Virginia's Democratic Gov. Charles S. Robb unveiled plans today to grant state classroom teachers two 10 percent pay raises, costing $73.5 million, and to restore 36,000 people to the state's Medicaid rolls--all without raising taxes.

Making his first formal proposal to the House Appropriations Committee, the new governor told legislators they could pay for his proposals while staying within the balanced $13.1 billion budget presented to them by former Republican governor John N. Dalton. Some $143.5 million could be saved by cutting back on higher education funding and through cost-savings from his proposed freeze on hiring state employes, Robb said.

His announcement, which capped a week of intensive political negotiations among Robb, the state teachers association and senior Democratic leaders, underlines Robb's campaign pledge to improve Virginia's poorly rated primary and secondary schools.

The Robb proposals call for an increase in the average teacher salary in Virginia of 10.1 percent in each of the next two years, reaching an average of $21,417 by 1984, virtually matching the present national average. They do not, however, spell out any mechanism for ensuring that local school districts actually spend the funds on teacher salaries.

"The real problem is what we can do to target the money to teacher salaries," said Robb at a press conference later. "That is not an easy objective to be accomplished."

Exercise tasks:
(1) From the article on Governor Robb's budget proposals, reproduce the text starting at "His announcement, which" and ending at "and secondary schools.".
(2) According to the article on Governor Robb's budget proposals, how much did Robb say could be saved by cutting back on higher education funding and through the hiring freeze?
(3) Decide whether each statement agrees with the article on Governor Robb's budget proposals. Answer yes or no for each, and quote the words of the article that decide it.
(a) The two teacher pay raises would cost $73.5 million.
(b) The proposals spell out a mechanism to ensure that local school districts spend the funds on teacher salaries.
(c) The budget presented by John N. Dalton totaled $15 billion.

Dataset content:

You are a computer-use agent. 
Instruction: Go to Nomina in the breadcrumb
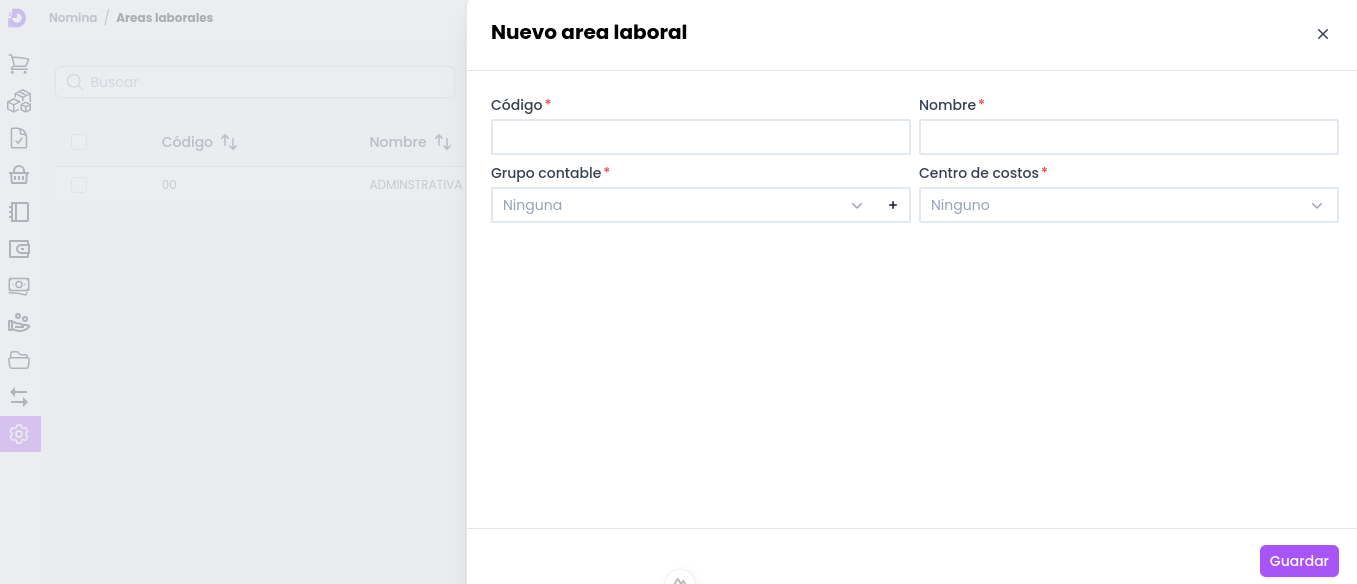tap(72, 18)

---

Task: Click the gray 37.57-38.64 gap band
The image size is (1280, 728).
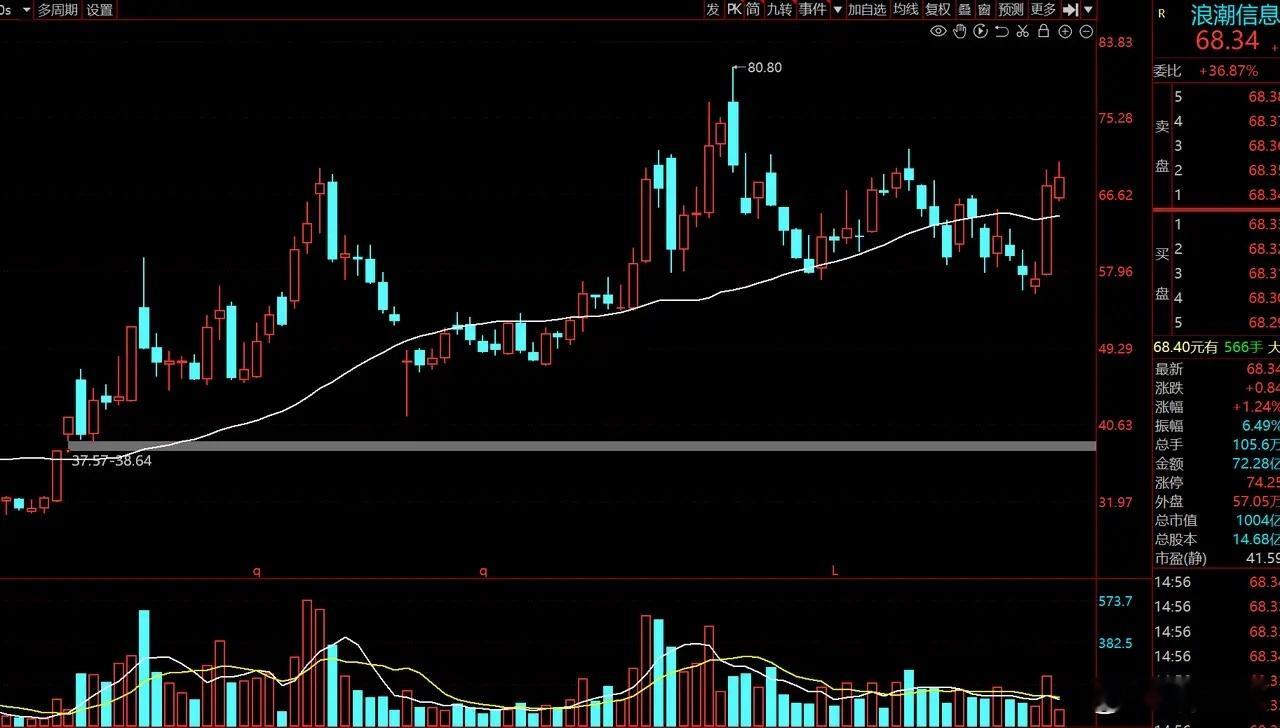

==

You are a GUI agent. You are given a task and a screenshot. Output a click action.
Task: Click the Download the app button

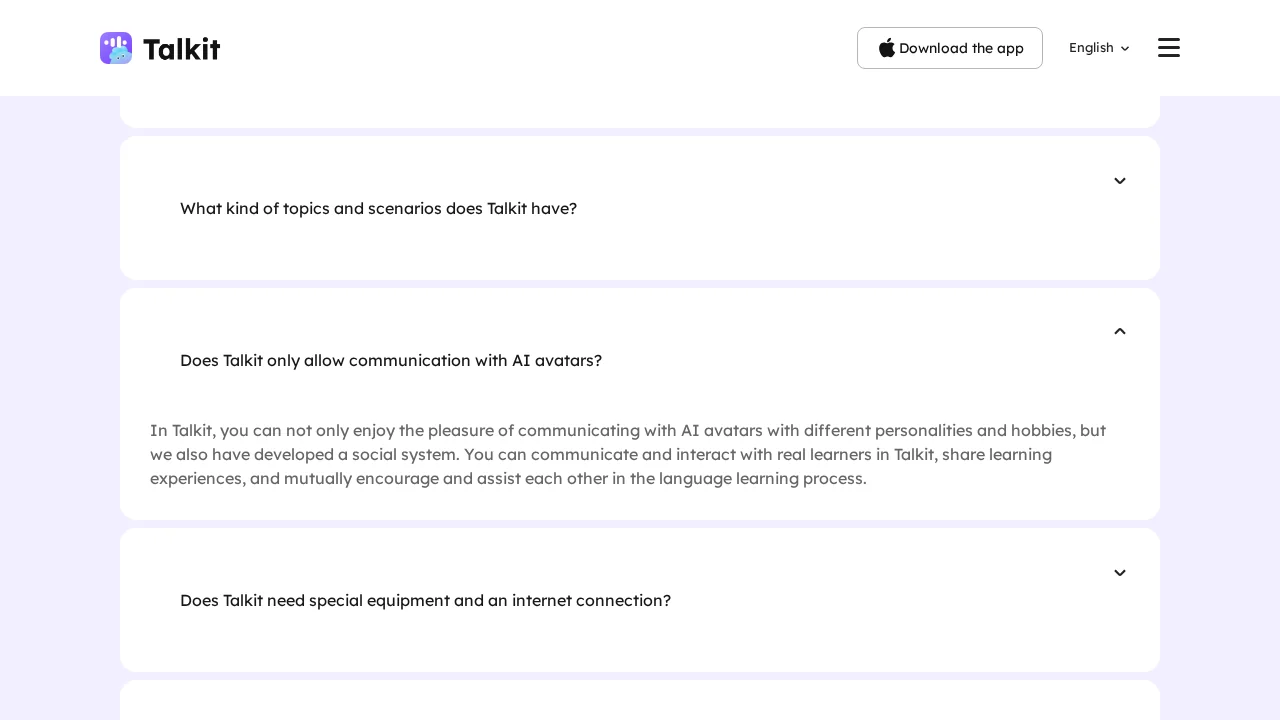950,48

Exercise answers:
(1)
His announcement, which capped a week of intensive political negotiations among Robb, the state teachers association and senior Democratic leaders, underlines Robb's campaign pledge to improve Virginia's poorly rated primary and secondary schools.

(2) $143.5 million

(3)
(a) Yes: "two 10 percent pay raises, costing $73.5 million"
(b) No: "They do not, however, spell out any mechanism for ensuring that local school districts actually spend the funds on teacher salaries."
(c) No: "the balanced $13.1 billion budget presented to them by former Republican governor John N. Dalton"